Nowhere Land, Game Development, 2025
Nowhereland is an interactive narrative set in a liminal, fog-drenched landscape echoing the ‘nowhere towns’ of England. The work investigates the aesthetic and psychological terrain in which contemporary far-right and conspiratorial ideologies emerge and take hold, where new masculine identities are whisked with paranoia, misinformation and manipulation. Drawing from ethnographic accounts, autoethnography, and media analysis, the work constructs a navigable, interactive landscape that parallels the liminal geographies of forgotten towns and our everyday lives.
Players navigate a world that offers no true escape, moving through new-build estates, empty gyms, and town centres haunted by unease. Along the way players encounter characters whose frustrations, desires, and fears leave them vulnerable to the pull of radicalisation, often mediated through the ubiquitous presence of conspiracy theories, misinformation and growing insecurities around identity. By placing the player in a world that mirrors both the bleakness of the environment and the claustrophobia of its narratives, Nowhereland invites reflection, careful empathy, while confronting the unsettling atmospheres in which belief takes root, and the devastating, dangerous consequences that can follow. The work offers the audience multiple entrance and exit points to a complex and amorphous situation, as the politics of the west becomes entwined with performativity, masculinity, conspiracy, nostalgia, misinformation, and fantasy. A place where ‘truth’ can be assembled, manipulated, reconstructed.

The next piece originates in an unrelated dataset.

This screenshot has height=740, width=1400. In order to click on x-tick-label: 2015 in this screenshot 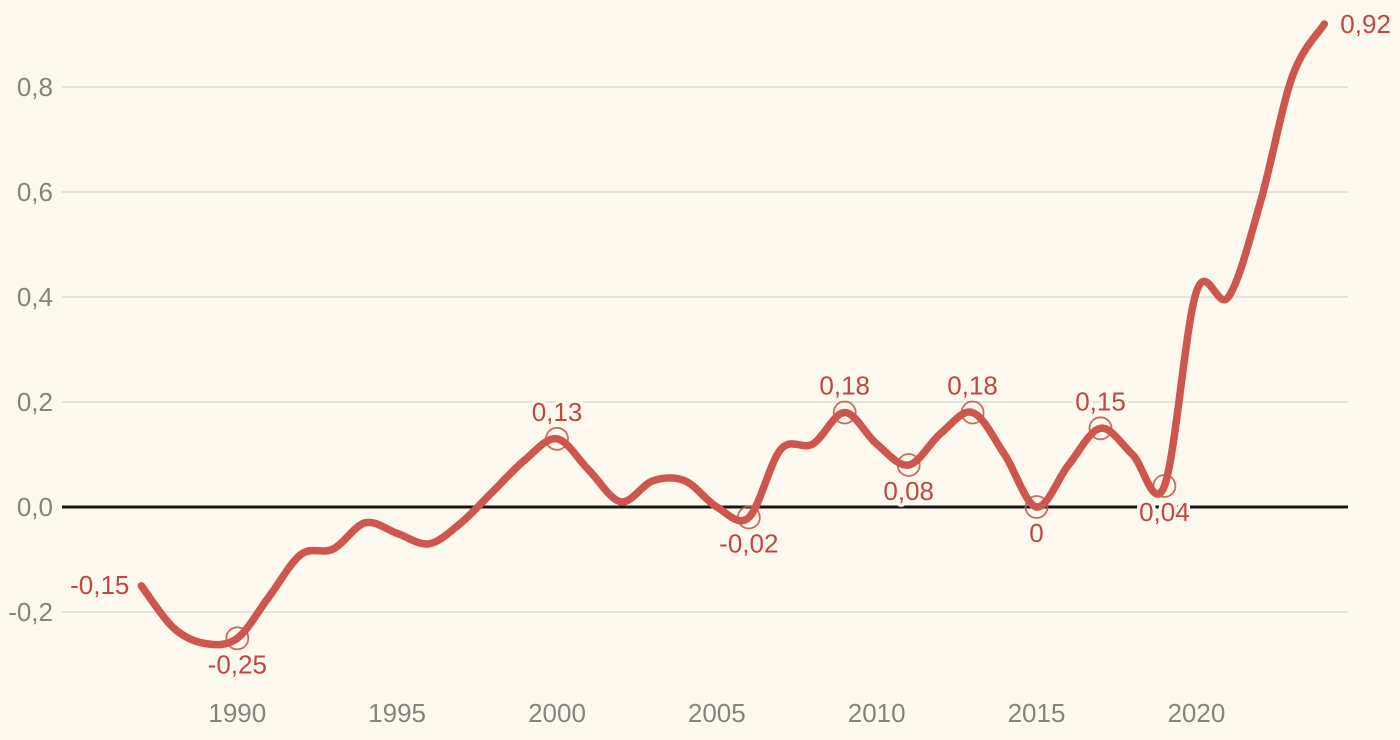, I will do `click(1037, 713)`.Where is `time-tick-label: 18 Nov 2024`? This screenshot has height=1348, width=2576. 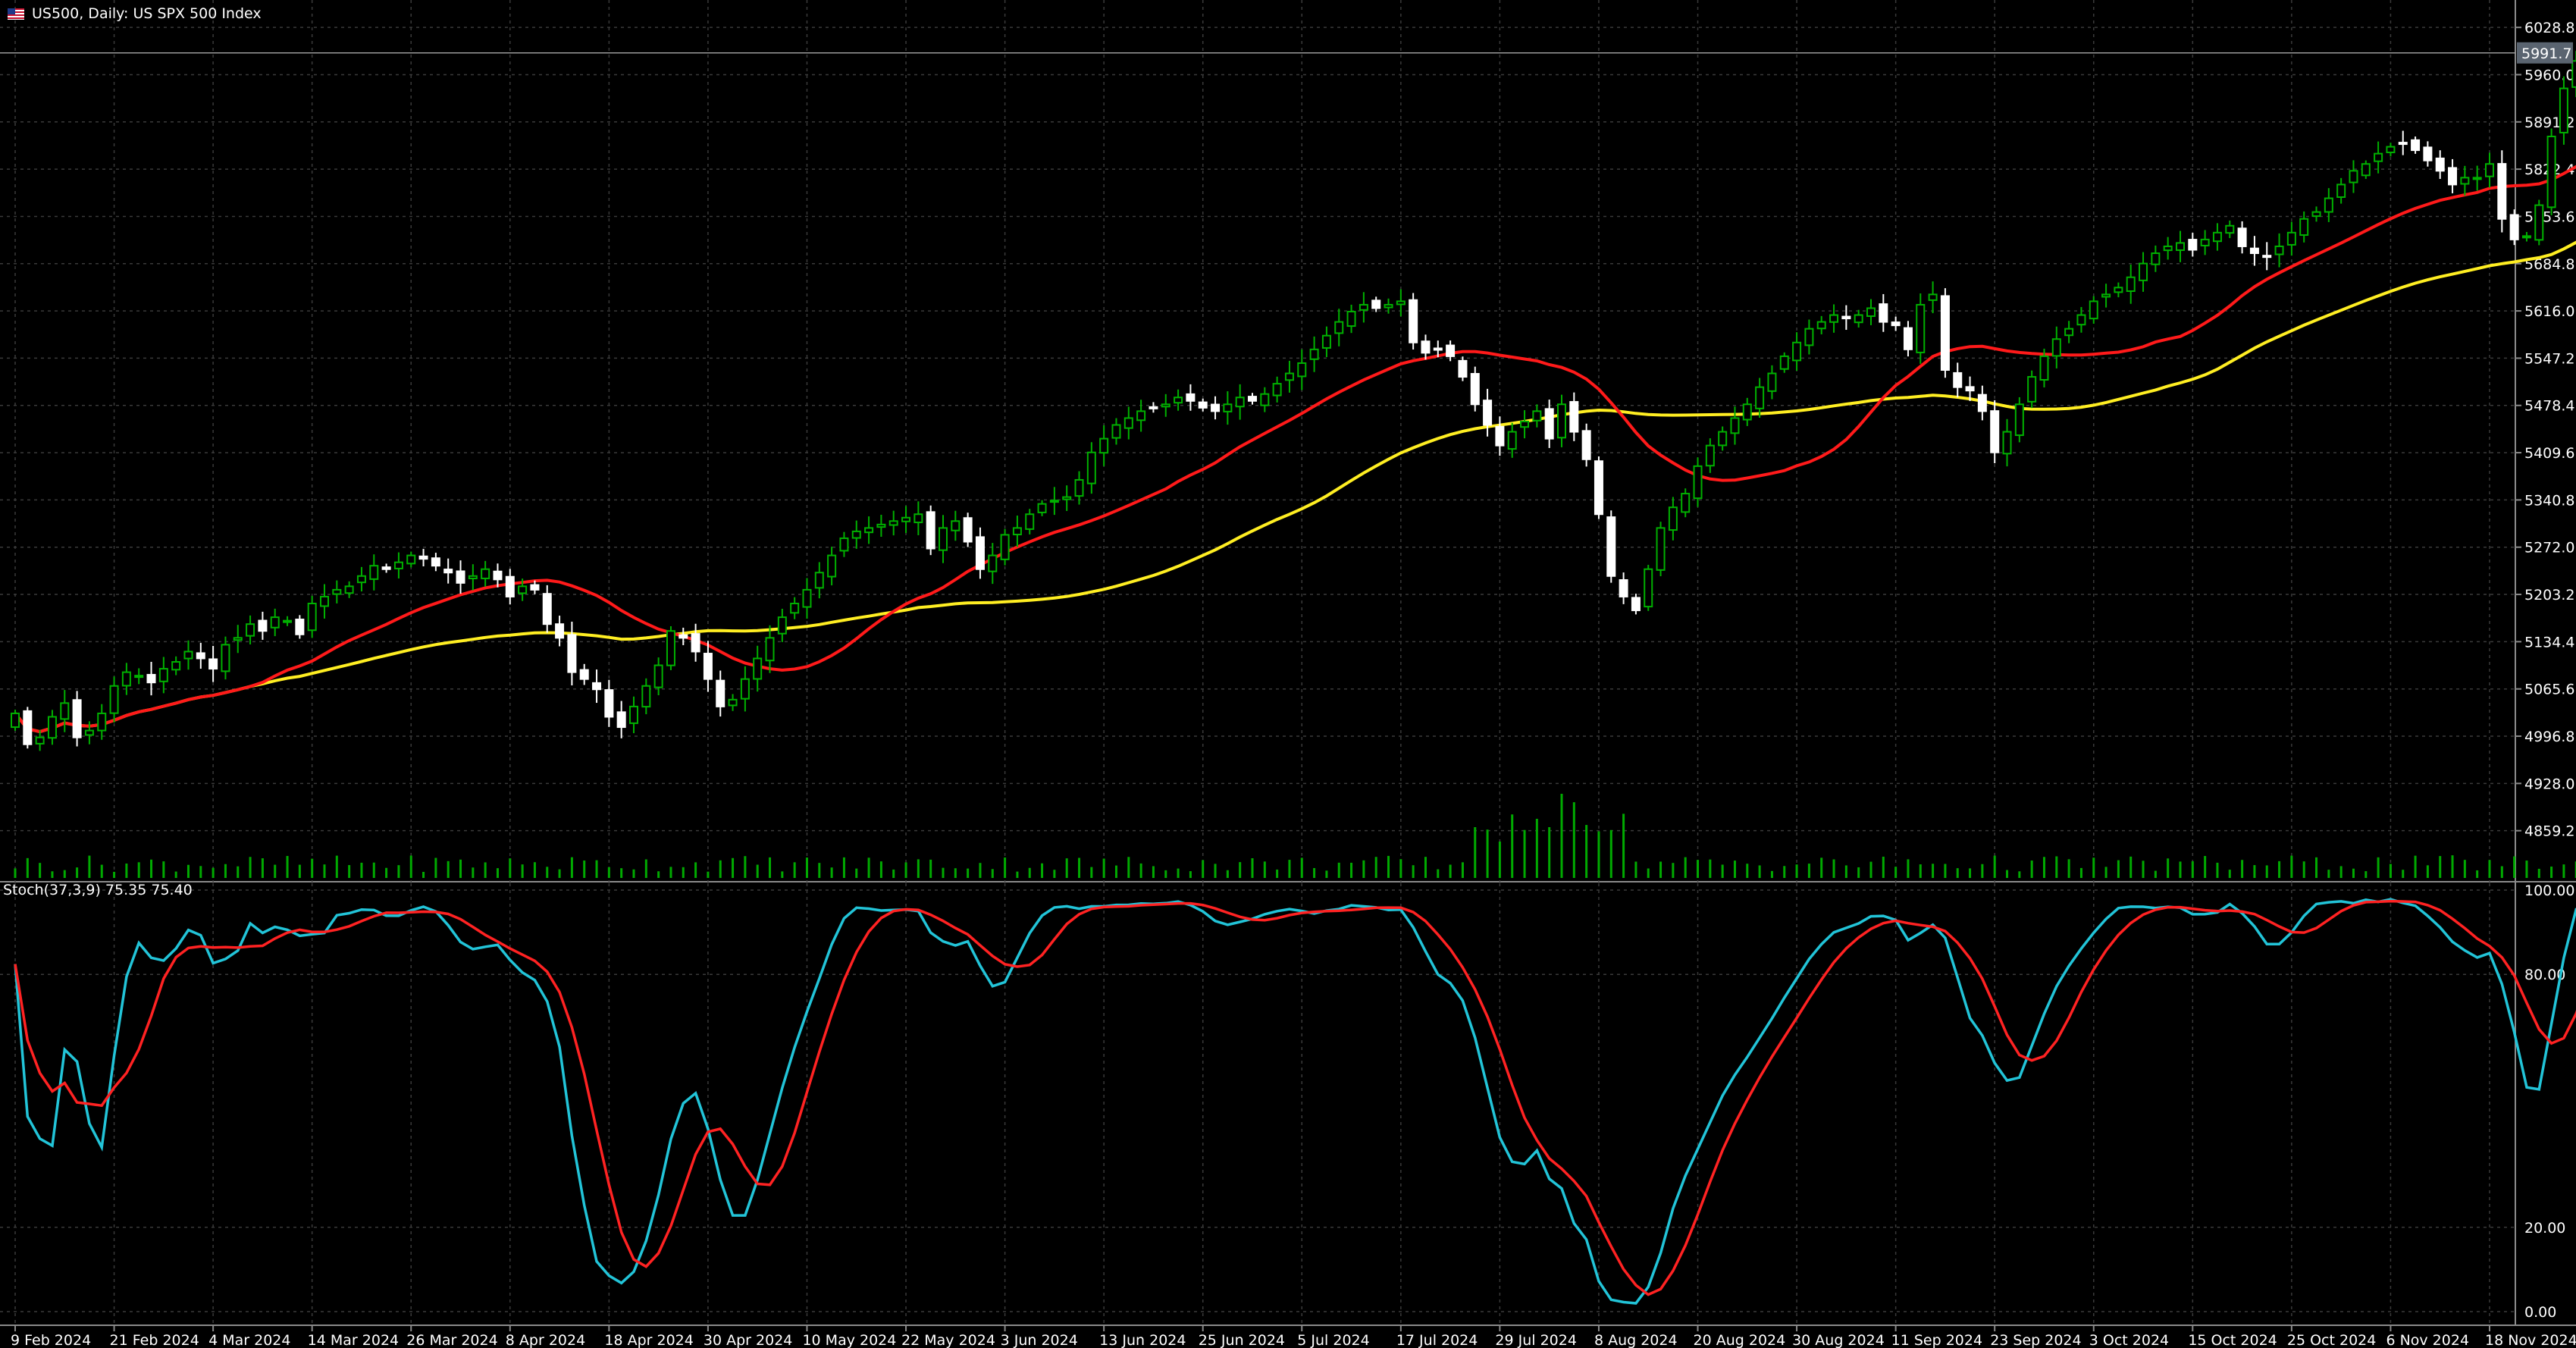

Through its mechanics and atmosphere, its poetry, staging, and narrative, Nowhereland foregrounds how a digital society, a longing for fantasy and nostalgia, is mediating new political relationships and new identities. Producing both empathy and unease, understanding and new perspectives, the work offers a way of engaging with the research through multiple entrance and exit points, of assembling an individual reading, a unique experience. Positioned between critical theory, interactive narrative, and contemporary art practice, the project contributes to ongoing debates around the performativity of belief, masculinity in crisis, conspiracy, radicalisation, and politics.